In an interview with Kitco News, Byron King, editor at Paradigm Press Group, said that even as prices hold near January’s record levels, investors should not assume they have missed the opportunity. He added that structural economic shifts and renewed interest in hard assets are creating a powerful tailwind for the precious metals sector.
Speaking with Kitco during the Prospectors & Developers Association of Canada (PDAC) 2026 convention in Toronto, King said attendance at this year’s event shows sentiment among mining companies continues to strengthen as capital flows back into the sector and investors increasingly shift away from financial assets and toward tangible resources.
King noted that despite gold’s surge in recent years, the current rally may still be in its early stages. Investors who believe they missed the move from roughly $2,000 to $5,000 an ounce should focus on the potential gains ahead rather than past performance.
“People say they missed the move in gold, but they only missed the first leg,” King said. “Don’t miss the next move from $5,000 higher.”
King said the fundamental driver behind the precious metals rally remains concern over the long-term stability of fiat currencies and government debt.

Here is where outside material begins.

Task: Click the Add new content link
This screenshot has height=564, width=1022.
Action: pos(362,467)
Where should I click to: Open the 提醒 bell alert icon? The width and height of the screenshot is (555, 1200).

With U.S. debt approaching $39 trillion, he argued that governments will likely rely on monetization and inflation rather than repayment. In that environment, holding physical precious metals serves as an important wealth preservation tool.
“If you take your money and buy a gold coin and put it away, you’ve preserved that purchasing power,” he said.
King also said he sees the current rally in precious metals as part of a broader shift toward a multipolar global economy and renewed competition for resources.
He explained that decades of financialization and underinvestment in mining have left global supply chains vulnerable, while rising geopolitical tensions and industrial demand are reinforcing the need for new resource development.
Government spending on critical minerals is also helping to drive interest. King pointed to tens of billions of dollars being directed toward mining projects tied to strategic materials such as copper, rare earths, tungsten, and antimony.
“The world is returning to hard assets,” he said. “Real things beat financial paper.”
While physical metal acts as “financial insurance,” King said mining equities offer significantly greater upside potential. He added that the current environment is a stock picker’s market across the sector, from early-stage explorers to large producers.
“The runway is wide open across the mining industry,” he said.
King also expects large producers to draw increased interest from generalist investors as rising gold prices translate into stronger cash flow and dividends.
Mining companies with established operations and disciplined management could increasingly resemble income-producing assets, similar to traditional banking or energy stocks, he said.
“If something happens to the financial system, the companies that control real assets—mines and metals in the ground—are going to have enormous value,” King said.